Semiconductor, the name is widely known, but what is a semiconductor?
Semiconductors have specific electrical properties. A substance that conducts electricity is called a conductor and a substance that does not conduct electricity is called an insulator. A semiconductor is a substance with properties in between.
Electrical conductivity can be expressed by resistivity. Conductors such as gold, silver and copper have low resistance and conduct electricity easily. Insulators such as rubber, glass and ceramic have high resistance and are difficult to pass through. The semiconductor class has properties in between. Their resistivity can vary depending on temperature. At high temperatures, no current passes through them. However, when the temperature is lowered, current easily passes through them.
Semiconductors simply do not conduct electricity. However, when certain elements are added to a semiconductor, current easily passes through them.
Semiconductors consist of individual components known as elemental semiconductors, including the well-known semiconductor materials of silicon. On the other hand, the semiconductor process of two or more compounds is called the upward semiconductor of the compound, and is used in semiconductor lasers, light-emitting diodes, etc.
An atom consists of a nucleus and electrons orbiting it.
Electrons cannot orbit the nucleus at any distance in the atomic space surrounding it, but are allowed only some very special orbits and exist only in certain reunion energy levels. These energies are called energy levels. A small number of atoms cluster together to form crystals and interact in the solid data, and then the energy level spacing becomes so tight that they form energy bands. The band structures of metals, semiconductors, and insulators differ from each other.
In metals, conduction and valence bands are close together and can even be stacked, and Fermi energy (Ef) is located outside. This means that the metal has always had electrons that can move around freely, so it can always carry an electric current. Such electronic scales are free electrons. The flow of these free electrons creates an electric current in the metal.
In semiconductors and insulators, the valence and conduction bands are separated by a stop gap (Eg) of sufficient width, and the Fermi energy (Ef) is between the valence and conduction bands. In order to reach the conduction band, the electron must gain enough energy to skip the band gap. Once that's done, you can stop moving freely.

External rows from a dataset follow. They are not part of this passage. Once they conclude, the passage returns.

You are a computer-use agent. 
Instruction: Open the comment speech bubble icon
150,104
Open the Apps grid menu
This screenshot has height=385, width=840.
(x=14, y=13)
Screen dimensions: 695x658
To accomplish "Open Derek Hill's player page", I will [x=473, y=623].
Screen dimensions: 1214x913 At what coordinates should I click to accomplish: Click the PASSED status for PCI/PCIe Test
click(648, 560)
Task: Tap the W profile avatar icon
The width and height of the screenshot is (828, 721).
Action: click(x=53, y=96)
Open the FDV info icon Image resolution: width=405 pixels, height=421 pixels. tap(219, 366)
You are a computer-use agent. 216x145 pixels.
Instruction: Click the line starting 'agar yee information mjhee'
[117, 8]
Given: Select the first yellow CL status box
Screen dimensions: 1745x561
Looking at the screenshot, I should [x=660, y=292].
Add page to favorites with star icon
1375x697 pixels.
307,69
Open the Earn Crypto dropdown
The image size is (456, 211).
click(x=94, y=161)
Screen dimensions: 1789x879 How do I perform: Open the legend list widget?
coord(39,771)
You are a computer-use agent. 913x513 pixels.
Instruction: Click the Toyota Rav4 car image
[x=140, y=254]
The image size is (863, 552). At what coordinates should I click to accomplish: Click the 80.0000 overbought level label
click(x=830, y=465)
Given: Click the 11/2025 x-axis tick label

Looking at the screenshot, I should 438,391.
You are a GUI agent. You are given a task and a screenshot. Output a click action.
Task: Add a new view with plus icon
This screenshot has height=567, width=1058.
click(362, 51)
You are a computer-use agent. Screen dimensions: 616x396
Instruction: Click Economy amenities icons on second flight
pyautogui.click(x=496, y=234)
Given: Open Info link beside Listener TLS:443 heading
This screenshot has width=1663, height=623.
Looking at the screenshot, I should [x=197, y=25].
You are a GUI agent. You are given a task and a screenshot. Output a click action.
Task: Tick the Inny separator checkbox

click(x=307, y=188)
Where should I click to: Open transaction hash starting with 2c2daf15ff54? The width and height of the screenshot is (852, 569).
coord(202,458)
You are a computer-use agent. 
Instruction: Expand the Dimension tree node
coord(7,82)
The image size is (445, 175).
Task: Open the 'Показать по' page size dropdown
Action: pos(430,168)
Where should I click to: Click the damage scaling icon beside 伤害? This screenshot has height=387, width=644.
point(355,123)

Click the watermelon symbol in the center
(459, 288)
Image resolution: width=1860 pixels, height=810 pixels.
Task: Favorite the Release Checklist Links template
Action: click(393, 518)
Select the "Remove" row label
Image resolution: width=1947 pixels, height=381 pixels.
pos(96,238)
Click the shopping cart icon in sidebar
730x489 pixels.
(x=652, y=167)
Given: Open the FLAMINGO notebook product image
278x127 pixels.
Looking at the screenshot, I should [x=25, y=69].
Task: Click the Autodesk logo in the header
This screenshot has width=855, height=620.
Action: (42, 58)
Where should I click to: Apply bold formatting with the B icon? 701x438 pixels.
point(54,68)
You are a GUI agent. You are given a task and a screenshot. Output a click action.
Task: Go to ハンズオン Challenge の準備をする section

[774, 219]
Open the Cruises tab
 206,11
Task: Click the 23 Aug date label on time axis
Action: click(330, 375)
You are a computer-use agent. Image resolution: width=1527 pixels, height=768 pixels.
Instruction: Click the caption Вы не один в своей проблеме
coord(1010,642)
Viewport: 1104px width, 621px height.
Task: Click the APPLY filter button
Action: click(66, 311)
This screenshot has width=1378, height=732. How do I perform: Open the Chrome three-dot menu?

In a semiconductor at room temperature, the band gap is small, and in the case of infinite conductivity of the semiconductor, there is enough thermal energy for the electrons to fairly easily jump over this gap and stop the transition in the conduction band. At high temperatures, no electron has enough energy to occupy the conduction band, so the charge cannot move. At a relative value of zero, a semiconductor is an ideal insulator. At room temperature, the electron density in the conduction band is not as high as in the metal, so it cannot conduct electricity like the metal. The conductivity of semiconductors is not as good as that of metals, but not as bad as that of insulators. This data is therefore called a semiconductor - representing a semiconductor.
The band gap of an insulator is so large that almost no electron can jump through it. Therefore, the current is not easy to move in the insulator. The difference between an insulator and a semiconductor is the amount of bandgap energy. In an insulator, the bandgap is so large that the energy required for an electron to cross the conduction band is actually large enough. Insulators do not conduct electricity easily. This means that the insulator's conductivity is very poor.
The semiconductor crystal used for IC and so on is 99.999999999% of high purity monocrystal silicon, but in practice when manufacturing circuits, impurities are added to control electrical properties. Depending on the impurities added, they become N-type and P-type semiconductors.
Phosphorus pentavalent (P) or arsenic (As) is added to high-purity silicon for N-type semiconductors. These magazines are called donors. The energy level of the donor is near the conduction band, that is, the energy gap is small. Electrons at that level are then easily excited into the conduction band and help conduct electricity.
On the other hand, the trivalent boron (B) etc. is added to the P-type semiconductor. This is called a receptor. The energy level of the acceptor is close to the valence band. Since there are no electrons here, electrons in the valence band are excited. As a result, holes are formed in the valence band, which contributes to electrical conductivity.